Copy out the records below, changing every "pixels" to "px" and keeping everything else the same. Leave the pictures out.

===== Input data =====

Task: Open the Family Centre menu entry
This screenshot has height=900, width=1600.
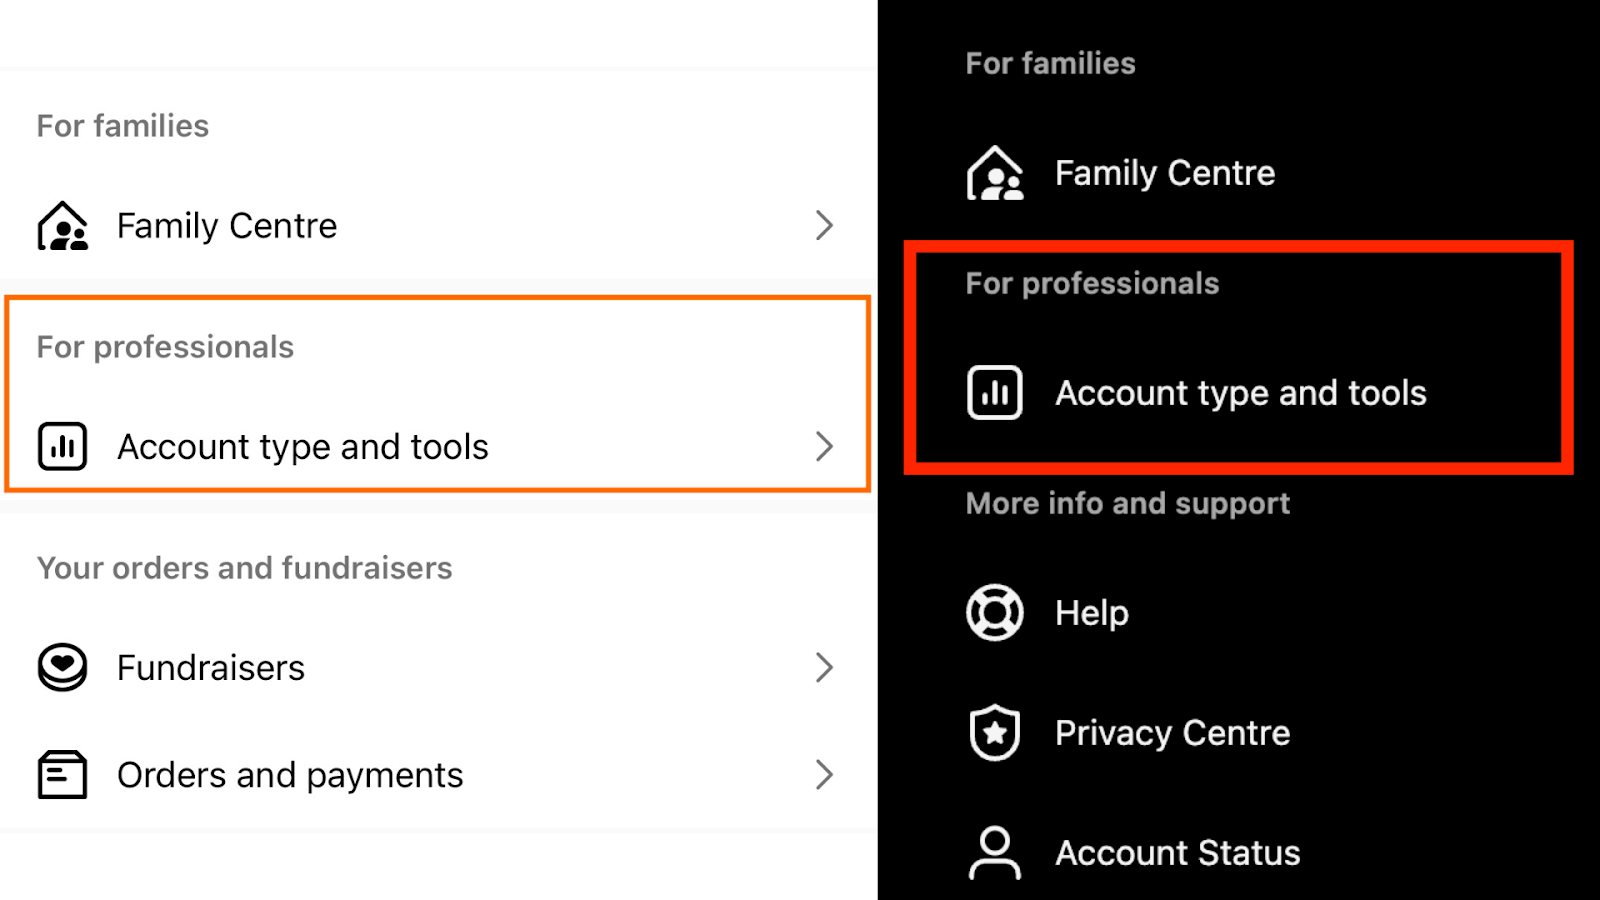Action: (x=226, y=226)
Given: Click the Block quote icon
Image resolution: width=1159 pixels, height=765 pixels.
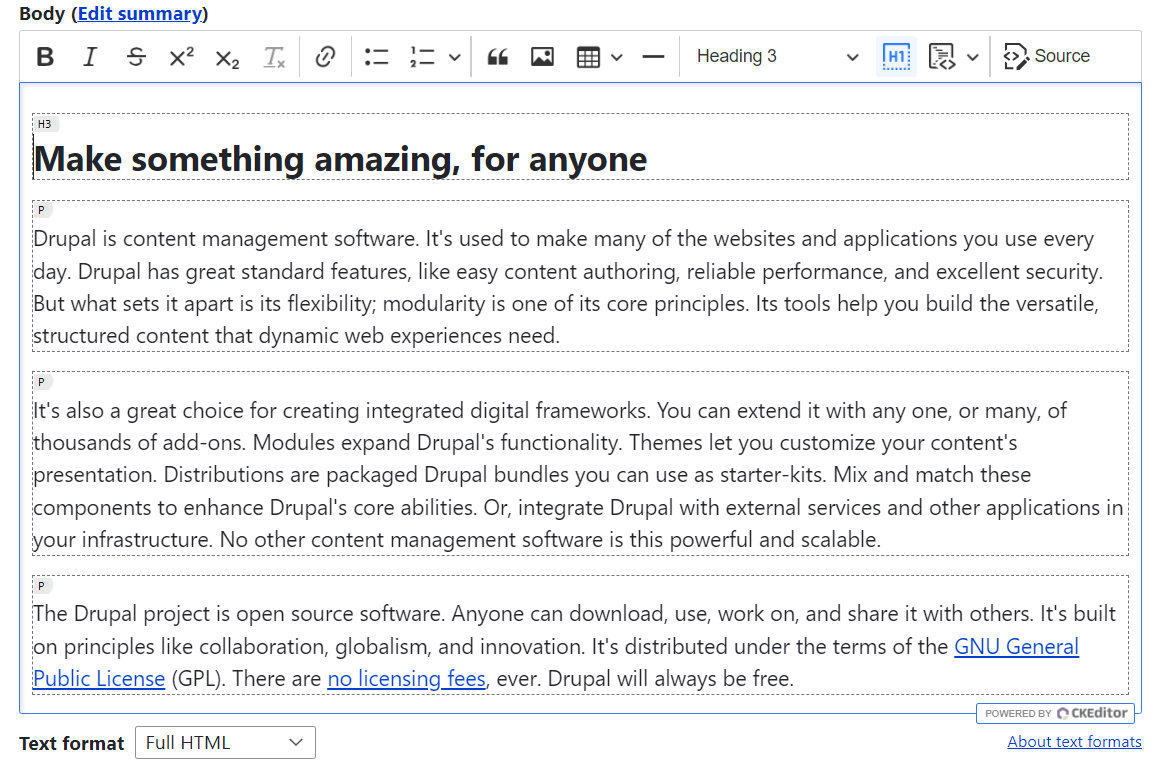Looking at the screenshot, I should tap(497, 56).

=====

**The reply**
Task: Open the Family Centre menu entry
This screenshot has height=900, width=1600.
Action: (x=226, y=226)
Given: Click the Block quote icon
Image resolution: width=1159 px, height=765 px.
Looking at the screenshot, I should tap(497, 56).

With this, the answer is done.